Adán y Eva se ha convertido por méritos propios en nuestro programa de desnudos (in)justificados preferido de la televisión. Los de Cuatro tienen doble mérito porque han conseguido algo inédito en la redacción de Shangay: que nos insensibilicemos al ver a un chulazo meneando el pajarito en libertad. Ni siquiera Joaquín, mi compañero heterito –que tiene veintipocos y está en esa edad en la que le gustan todas (o casi todas)–, me ha hecho comentario lascivo alguno sobre las cualidades de las Evas del capítulo de ayer ¿Le estaré encaminando hacia el lado gay de la vida?
Creo que lo que le sucede a mi heterito es lo que a todos: que pasado el morbo inicial de preguntarse cuan bien armado estará el Adán (o la Eva) de esta semana, la desnudez pasa a un segundo o incluso a un tercer plano, y no queda otra que sumergirse en el romanticidio isleño. Vamos, que no deja de ser un Gran Hermano en pelota picá.
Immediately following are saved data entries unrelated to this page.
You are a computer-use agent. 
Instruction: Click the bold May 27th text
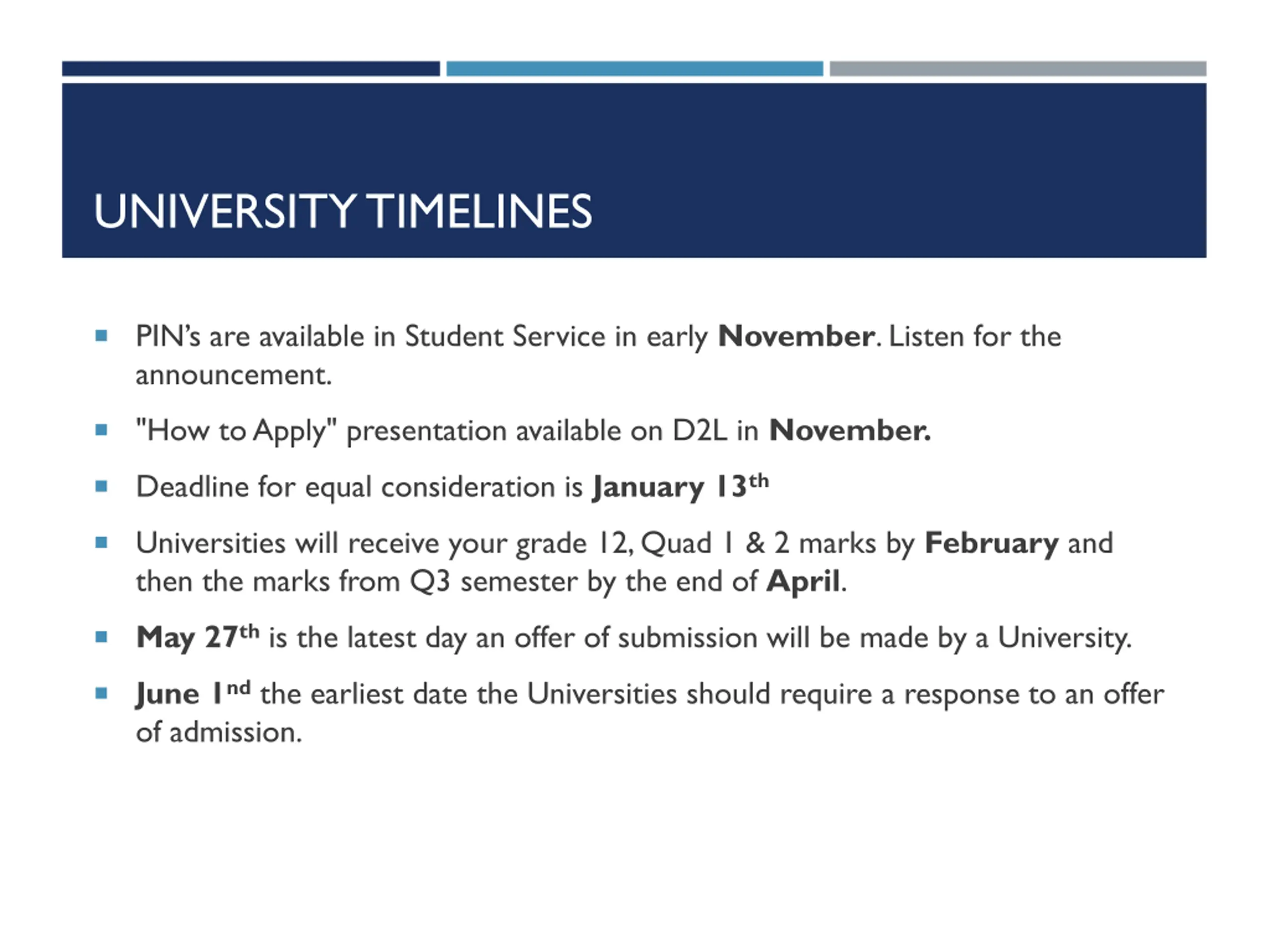click(x=198, y=637)
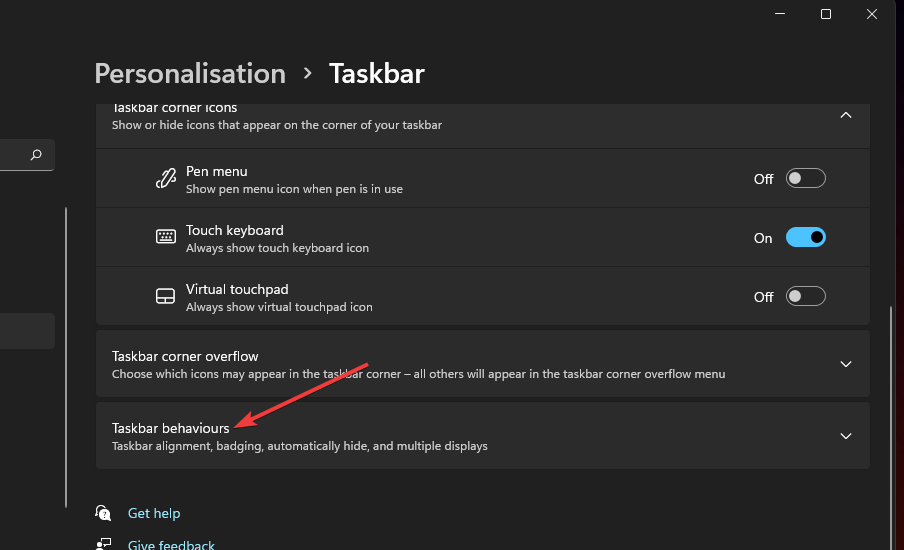Minimize the Settings window
The width and height of the screenshot is (904, 550).
coord(780,14)
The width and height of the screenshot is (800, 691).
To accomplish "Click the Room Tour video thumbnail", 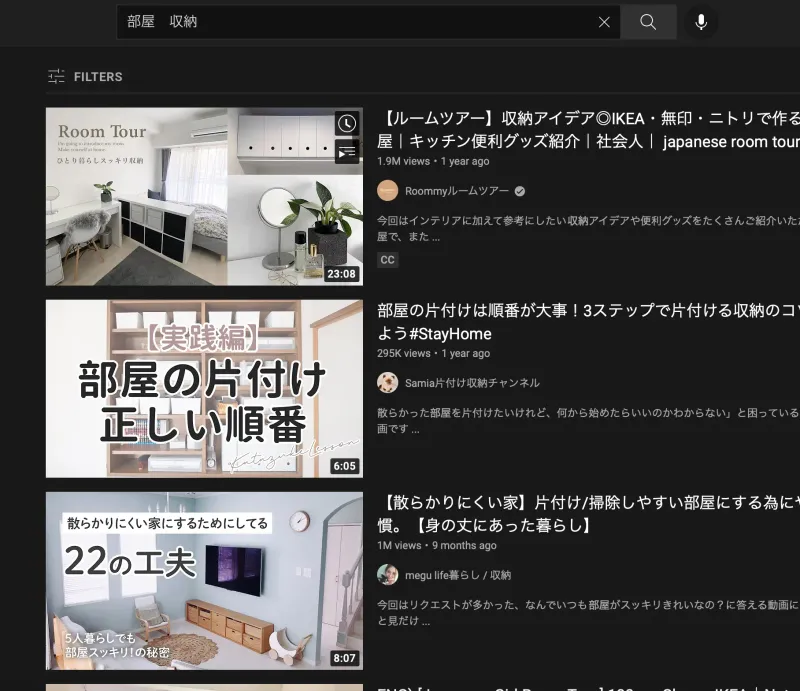I will tap(204, 197).
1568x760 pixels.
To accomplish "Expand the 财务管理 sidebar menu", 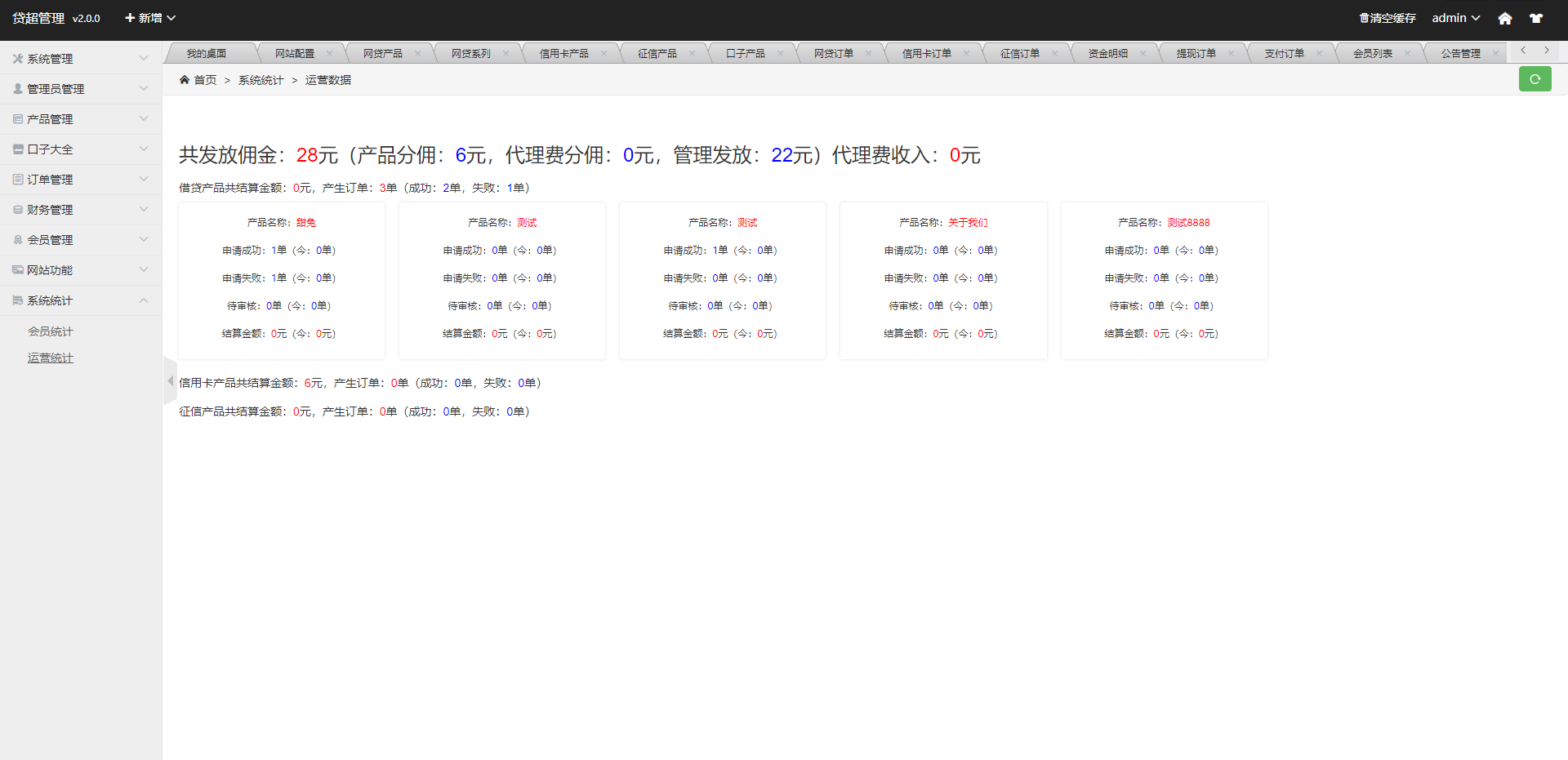I will (80, 210).
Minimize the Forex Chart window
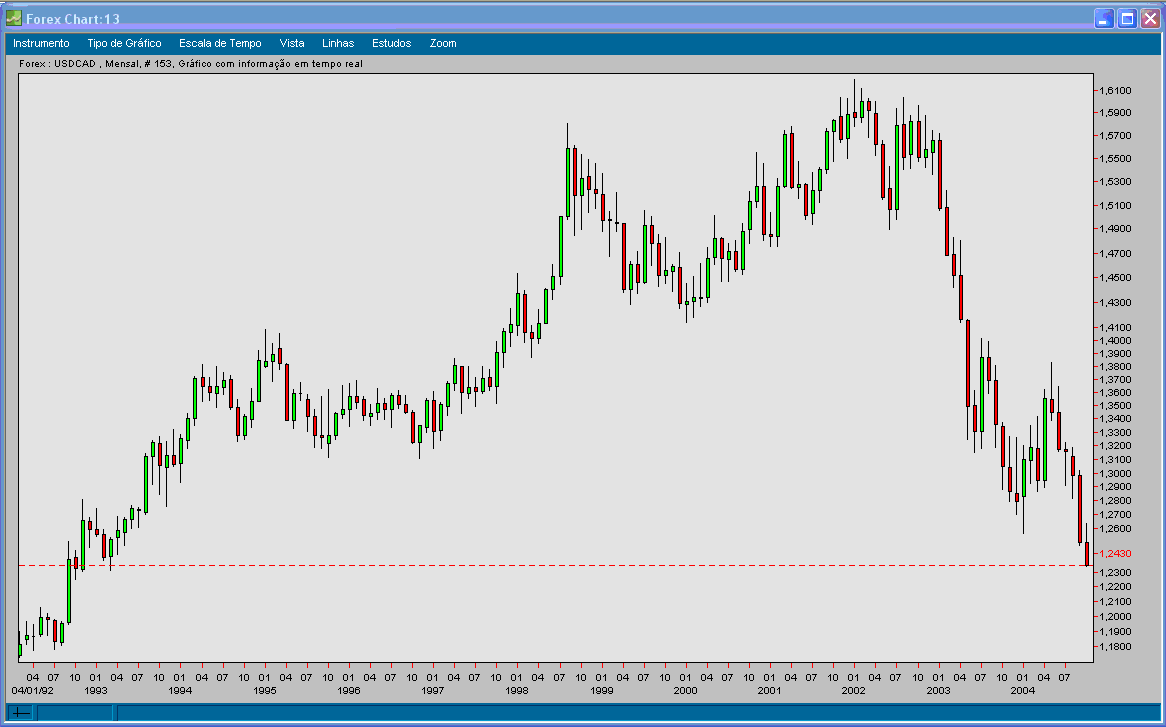 (x=1104, y=17)
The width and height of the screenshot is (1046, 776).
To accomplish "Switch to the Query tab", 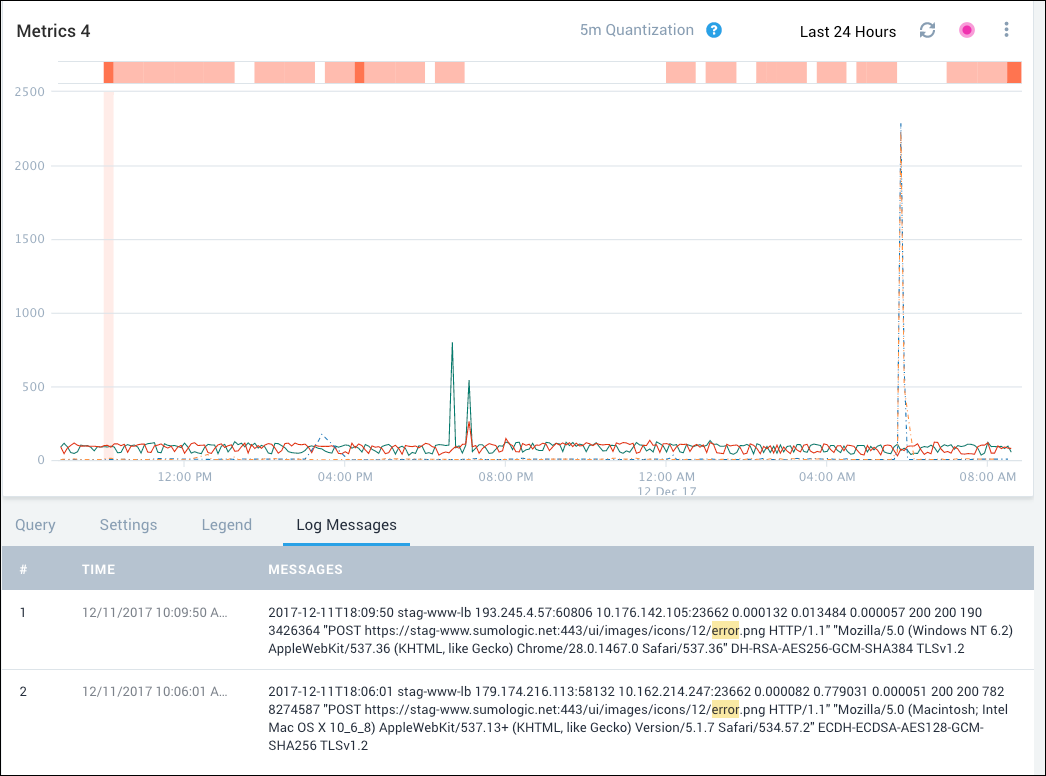I will click(35, 525).
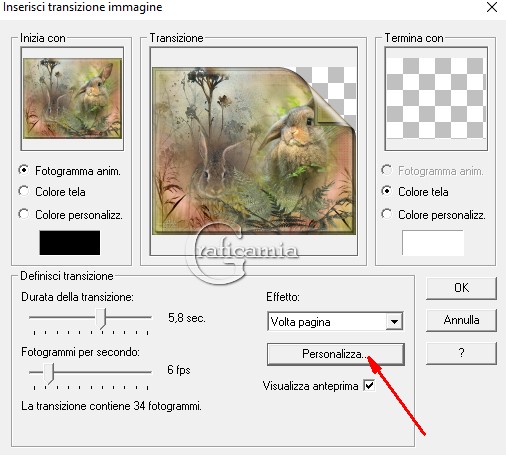Close the Inserisci transizione immagine dialog

(x=492, y=7)
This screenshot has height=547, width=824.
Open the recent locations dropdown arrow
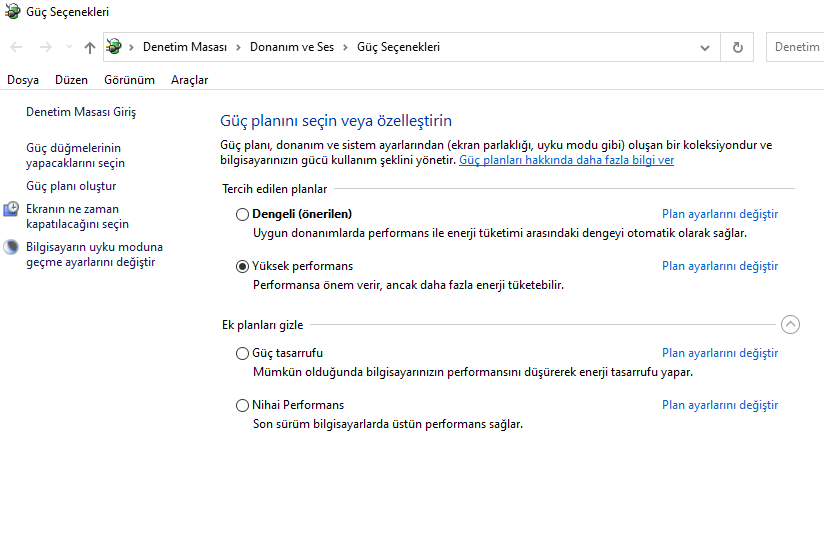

Para los que no visteis el programa, o para los que lo visteis pero preferís haceros las locas, os diré que lo más interesante que ocurrió en el cuarto episodio no fue que Alejandro –musculoso bombero valenciano– tuviera que elegir entre Montse –morena, coruñesa, entradita en carnes– y Sonia –rubia, escultural y tatuada que recordaba bastante a Ylenia de Gandía Shore–. Tampoco fue que Alejandro demostrara desde el principio que tenía más abdominales que neuronas: “Tengo buen físico, trabajo fijo, dinero… La verdad es que no sé por qué no tengo pareja”, reconocía modestamente el apagafuegos en su vídeo de presentación. Ni siquiera fue descubrirle la manguera al bombero, todo muy estándar a priori; aunque ya sabemos que a veces el miembro en relajación engaña, que las hay de carne y de sangre, y que te puedes llevar sorpresas cuando la cosa se anima y bla bla bla. En fin, estándar mientras no se demuestre lo contrario.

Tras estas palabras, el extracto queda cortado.